View Single Post
  #5   Report Post  
Posted to microsoft.public.word.docmanagement,microsoft.public.word.programming
Phantom[_2_] Phantom[_2_] is offline
external usenet poster
 
Posts: 3
Default Open Packaging Format creator/manager for OS X

On 2009-10-11 12:26:01 -0700, "Yves Dhondt" said:


"Phantom" wrote in message
news:2009101110305975249-phantom@mailinatorcom...
I'm looking for an Open Packaging Format creator/manager for OS X.

Specfically, I'm trying to generate dynamic .docx files, which is going
pretty well, but I'm not able to repackage the edited files without
blowing up Word... any rel(s), image, or XML file in the package that I
change (other than the document.xml itself) is seen as corrupt by Word
when it tries to open the file. Sure enough, Word is clever enough to
recover the remaining elements, but anything I change gets nuked.


What happens if you open one of the XML files inside the container and
then save it without changing anything? Does that corrupt the document
as well? If so, extract the XML file from both the correct and corrupt
version and do a byte-by-byte comparison. It could be that the editor
you use adds a byte order mark (BOM) at the start of an XML file.

That prevents me from swapping in new images (charts in my case), or
modifying any hyperlinks (which exist in .rel files).

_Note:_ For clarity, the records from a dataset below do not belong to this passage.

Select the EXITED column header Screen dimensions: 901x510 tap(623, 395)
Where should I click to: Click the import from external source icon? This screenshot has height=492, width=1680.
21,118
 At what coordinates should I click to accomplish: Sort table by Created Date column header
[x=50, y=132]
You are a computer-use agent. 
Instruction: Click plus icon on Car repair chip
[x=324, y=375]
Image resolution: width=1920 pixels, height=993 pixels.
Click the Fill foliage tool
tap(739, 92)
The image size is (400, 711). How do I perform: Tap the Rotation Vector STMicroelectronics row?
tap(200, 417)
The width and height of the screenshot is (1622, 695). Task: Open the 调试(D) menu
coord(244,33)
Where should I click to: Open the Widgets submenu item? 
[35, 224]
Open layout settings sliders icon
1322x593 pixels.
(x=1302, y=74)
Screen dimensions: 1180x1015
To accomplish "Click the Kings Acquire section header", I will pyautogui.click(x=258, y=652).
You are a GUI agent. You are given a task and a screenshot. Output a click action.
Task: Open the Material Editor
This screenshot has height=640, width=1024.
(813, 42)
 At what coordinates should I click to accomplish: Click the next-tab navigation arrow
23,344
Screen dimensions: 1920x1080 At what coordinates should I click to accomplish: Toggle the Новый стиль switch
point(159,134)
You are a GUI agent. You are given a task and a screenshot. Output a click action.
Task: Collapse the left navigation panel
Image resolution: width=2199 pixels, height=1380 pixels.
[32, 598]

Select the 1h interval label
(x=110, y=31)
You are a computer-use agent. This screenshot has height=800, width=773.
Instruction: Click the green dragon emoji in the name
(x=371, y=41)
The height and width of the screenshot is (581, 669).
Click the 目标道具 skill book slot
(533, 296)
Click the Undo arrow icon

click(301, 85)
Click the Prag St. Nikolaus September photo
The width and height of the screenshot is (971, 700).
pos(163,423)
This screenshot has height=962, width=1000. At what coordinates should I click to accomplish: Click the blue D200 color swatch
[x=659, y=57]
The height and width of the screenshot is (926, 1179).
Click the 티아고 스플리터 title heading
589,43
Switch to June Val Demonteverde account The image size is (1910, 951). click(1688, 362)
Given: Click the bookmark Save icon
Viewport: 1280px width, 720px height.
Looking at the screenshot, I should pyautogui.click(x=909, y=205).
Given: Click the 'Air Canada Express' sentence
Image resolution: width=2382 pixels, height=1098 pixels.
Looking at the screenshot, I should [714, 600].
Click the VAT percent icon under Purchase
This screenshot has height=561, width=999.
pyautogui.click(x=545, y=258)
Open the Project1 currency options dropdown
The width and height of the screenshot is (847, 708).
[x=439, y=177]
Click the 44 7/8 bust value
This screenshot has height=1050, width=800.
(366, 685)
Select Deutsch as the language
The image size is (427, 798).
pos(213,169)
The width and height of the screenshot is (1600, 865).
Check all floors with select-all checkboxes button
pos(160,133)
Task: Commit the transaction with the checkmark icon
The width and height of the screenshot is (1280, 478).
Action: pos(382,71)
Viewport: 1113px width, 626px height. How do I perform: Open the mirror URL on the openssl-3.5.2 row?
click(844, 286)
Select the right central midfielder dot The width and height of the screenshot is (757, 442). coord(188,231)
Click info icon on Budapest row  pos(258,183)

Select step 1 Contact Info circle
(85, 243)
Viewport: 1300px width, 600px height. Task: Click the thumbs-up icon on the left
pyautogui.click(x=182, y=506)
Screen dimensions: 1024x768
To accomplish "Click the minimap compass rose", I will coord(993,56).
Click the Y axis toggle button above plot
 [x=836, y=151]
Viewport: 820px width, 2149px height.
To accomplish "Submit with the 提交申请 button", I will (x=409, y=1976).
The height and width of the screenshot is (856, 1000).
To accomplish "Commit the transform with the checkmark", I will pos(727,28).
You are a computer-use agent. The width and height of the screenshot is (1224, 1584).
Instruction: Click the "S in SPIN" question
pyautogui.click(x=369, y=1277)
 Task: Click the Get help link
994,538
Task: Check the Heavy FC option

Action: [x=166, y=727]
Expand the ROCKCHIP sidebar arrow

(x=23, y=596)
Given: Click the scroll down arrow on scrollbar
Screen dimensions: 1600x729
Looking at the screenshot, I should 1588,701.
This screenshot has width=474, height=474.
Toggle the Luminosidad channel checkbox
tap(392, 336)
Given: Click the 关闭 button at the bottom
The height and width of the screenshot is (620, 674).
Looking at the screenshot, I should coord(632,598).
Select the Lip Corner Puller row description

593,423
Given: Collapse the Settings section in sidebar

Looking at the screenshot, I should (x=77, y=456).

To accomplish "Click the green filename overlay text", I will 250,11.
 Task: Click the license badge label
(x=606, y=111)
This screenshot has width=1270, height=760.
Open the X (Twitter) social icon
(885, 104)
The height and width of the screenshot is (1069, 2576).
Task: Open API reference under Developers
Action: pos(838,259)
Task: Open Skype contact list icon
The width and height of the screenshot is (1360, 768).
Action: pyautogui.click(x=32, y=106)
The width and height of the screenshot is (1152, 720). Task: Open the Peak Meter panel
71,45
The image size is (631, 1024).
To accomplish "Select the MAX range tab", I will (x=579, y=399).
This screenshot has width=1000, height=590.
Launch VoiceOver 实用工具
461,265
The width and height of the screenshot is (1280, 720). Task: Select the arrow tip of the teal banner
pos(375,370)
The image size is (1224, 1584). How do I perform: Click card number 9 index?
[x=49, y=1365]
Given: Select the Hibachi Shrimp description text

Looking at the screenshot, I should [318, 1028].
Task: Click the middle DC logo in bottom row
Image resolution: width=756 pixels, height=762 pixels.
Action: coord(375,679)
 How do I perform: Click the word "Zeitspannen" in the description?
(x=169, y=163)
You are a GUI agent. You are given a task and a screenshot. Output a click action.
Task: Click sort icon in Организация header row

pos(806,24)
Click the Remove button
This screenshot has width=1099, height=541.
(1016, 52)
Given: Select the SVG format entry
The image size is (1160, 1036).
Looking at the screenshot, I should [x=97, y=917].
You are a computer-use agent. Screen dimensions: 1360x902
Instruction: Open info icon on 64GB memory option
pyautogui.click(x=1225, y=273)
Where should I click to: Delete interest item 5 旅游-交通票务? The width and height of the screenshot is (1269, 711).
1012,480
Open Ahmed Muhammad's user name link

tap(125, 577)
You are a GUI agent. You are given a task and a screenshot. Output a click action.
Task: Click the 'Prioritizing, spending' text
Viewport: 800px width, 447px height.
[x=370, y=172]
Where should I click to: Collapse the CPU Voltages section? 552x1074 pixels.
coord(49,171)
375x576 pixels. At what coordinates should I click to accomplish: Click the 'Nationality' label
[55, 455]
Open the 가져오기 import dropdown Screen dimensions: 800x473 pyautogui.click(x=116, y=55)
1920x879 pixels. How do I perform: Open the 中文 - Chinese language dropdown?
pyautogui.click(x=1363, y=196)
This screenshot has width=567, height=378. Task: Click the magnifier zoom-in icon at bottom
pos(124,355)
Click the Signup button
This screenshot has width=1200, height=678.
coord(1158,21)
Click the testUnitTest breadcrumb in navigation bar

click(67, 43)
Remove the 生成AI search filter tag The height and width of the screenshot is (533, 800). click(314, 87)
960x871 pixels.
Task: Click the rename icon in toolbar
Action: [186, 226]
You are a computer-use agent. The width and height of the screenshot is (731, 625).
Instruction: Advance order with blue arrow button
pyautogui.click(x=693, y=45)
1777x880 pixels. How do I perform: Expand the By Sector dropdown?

I found that I can open up a .docx file directly in Stuffit Archive
Manager (SAM) (without even having to change the extension), which
eliminates the need to re-zip the .docx files from scratch (which seems
to blow my entire document when I try). Using SAM, I can extract only
the file I choose, edit it, put it back, and the other elements remain
intact.

The key problem appears to be the compression technique: the docx isn't
actually a Plain Old Zip (POZ) file, it's actually an Open Packaging
Convention (OPC) file:

http://en.wikipedia.org/wiki/Open_Packaging_Conventions


From a compression point of view, there isn't any difference between
the two. POZ and OPC are the same format. The difference is that a POZ
file has no notion of its contents while an OPC file uses standardized
entrypoints to find the relation between the different files in the
container.

Now, if I could only find an OPC creator/manager for the Mac... a GUI
would be great, but a command line would do as well. I seemed to have
found what at first appeared such a tool, but it doesn't seem to do
anything except manage MacPorts:
http://www.versiontracker.com/dyn/moreinfo/macosx/32608

FYI, Porticus needs MacPorts installed as well:
http://www.macports.org/install.php

However, I can't seem to see how Porticus helps me with the OPC file
management... I'm probably on a wild turkey chase with that, but there
might be something there.

I'm guessing that there are Mac developers here more informed than me,
hoping someone can shed light on my OPC requirements.

thanks in advance, folks.


Mono implements the System.IO.Packaging namespace for .Net on MacOS
(not sure if it is in the latest release already). That namespace
contains an API for accessing an manipulating OPC files. I know the API
works as I have written apps already which use it (I'm not a Mac
specialist, I just needed to make some software cross-platform). Of
course, this means you would still have to program your application
yourself.

Yves


you're definitely ahead of me on ideas, Yves, thanks for your input so far.

I tried out another idea regarding resource forks, but no go.

I expanded the .docx file to its juicy component files, then (without
changing anything) recompressed them with the command line zip tool,
which by all accounts, does not include resource forks:

zip -X -r test test

.... then renamed test.zip as test.docx and attempted to open it with
Word 2008. No luck, Word declares the document bogus.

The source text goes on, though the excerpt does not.